Religious toleration had made tremendous strides in America. There were fewer Catholics in America; hence anti-Catholic laws were less severe and less strictly enforced. In general, people could worship or not worship as they pleased.
The Great Awakening
A few churches grudgingly said that spiritual conversion was not necessary for church membership.
Jacobus Arminius was a Dutch theologian who preached that individual free will, not divine decree, determined a person's eternal fate (Arminianism). This challenged the Calvinist doctrine of predestination.
The Great Awakening exploded in the 1730s and 1740s. The Awakening was started in Northampton, Massachusetts by Jonathan Edwards. He said that through faith in God, not through doing good works, could one attain eternal salvation. He had an alive-style of preaching.
George Whitefield gave America a different kind of enthusiastic type of preaching. The old lights, orthodox clergymen, were skeptical of the new ways of preaching. New lights, on the other hand, defended the Awakening for its role in revitalizing American religion.
The Awakening had an emphasis on direct, emotive spirituality and seriously undermined the older clergy. It started many new denominations and greatly increased the numbers and the competitiveness of American churches.
Schools and Colleges
Puritan New England was more interested in education than any other section. Dominated by the Congregational Church, it stressed the need for Bible reading by the individual worshipper.
College education was regarded very highly in New England. In New England, the schools were focused on training men for the ministry.
9 local colleges were established during the colonial era.
A Provincial Culture
The red-bricked Georgian style was introduced in 1720.
Art & architecture were popular in the colonies.

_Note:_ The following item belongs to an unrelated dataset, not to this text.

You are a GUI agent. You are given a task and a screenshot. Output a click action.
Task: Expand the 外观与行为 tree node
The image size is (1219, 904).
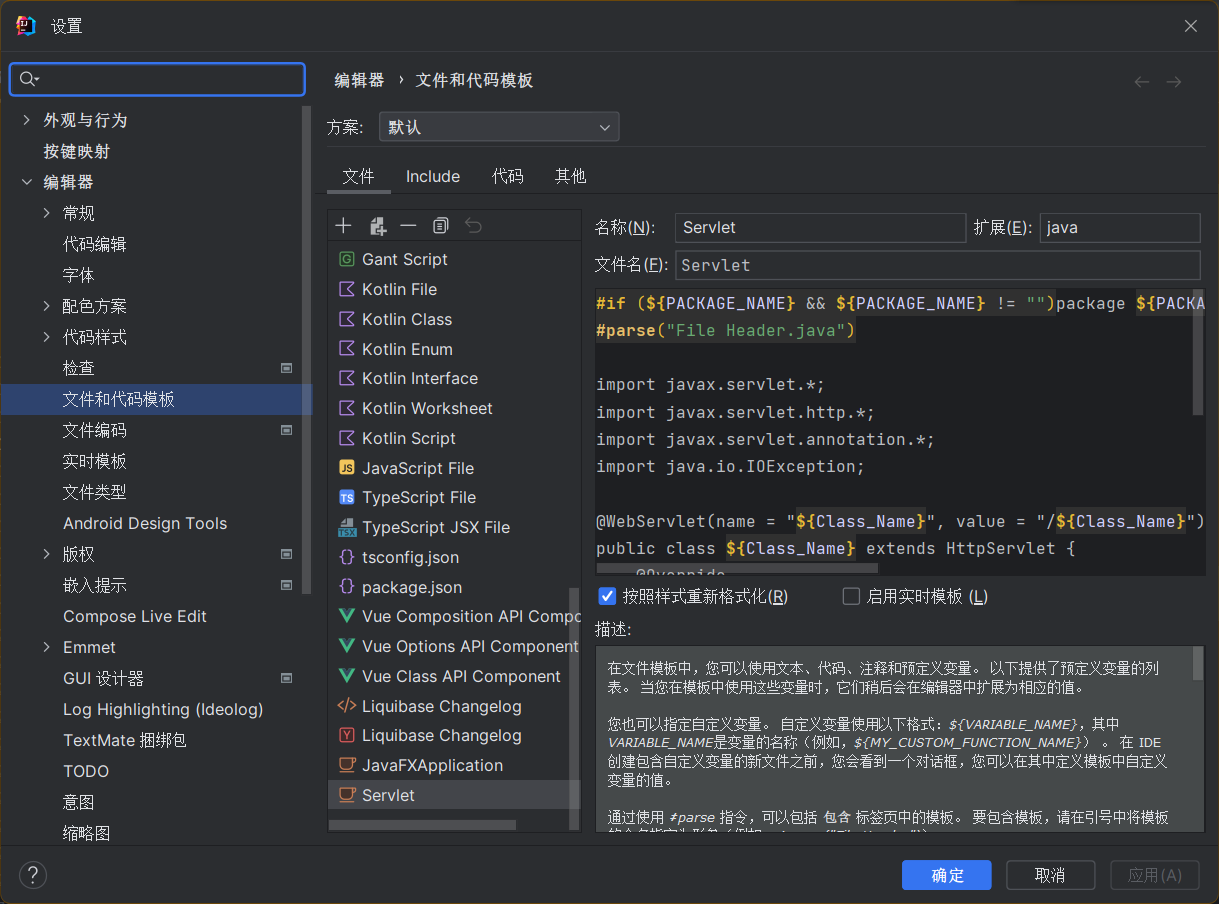tap(26, 120)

Scientific progress in the colonies lagged behind progress in Britain. Ben Franklin was considered the only first-rank scientist in the New World.
Pioneer Presses
A celebrated legal case in 1734-1735 involved John Peter Zenger, a newspaper printer. He was charged with printing things that assailed the corrupt royal governor of New York. The jury voted him not guilty to the surprise of the judge and many people. This paved the way for freedom of the press.
The Great Game of Politics
By 1775, 8 of the colonies had royal governors, who were appointed by the king. 3 of the colonies (Maryland, Pennsylvania, and Delaware) were under proprietors who themselves chose the governors. 2 colonies (Connecticut and Rhode Island) elected their own governors under self-governing characters.
Nearly every colony used a two-house legislative body. The upper house, or council, was appointed by the crown in the royal colonies and by the proprietor in the proprietary colonies. The lower house, as the popular branch, was elected by the people.
Lord Cornbury: made governor of New York and New Jersey in 1702. He was a drunkard, a spendthrift, and a bad person.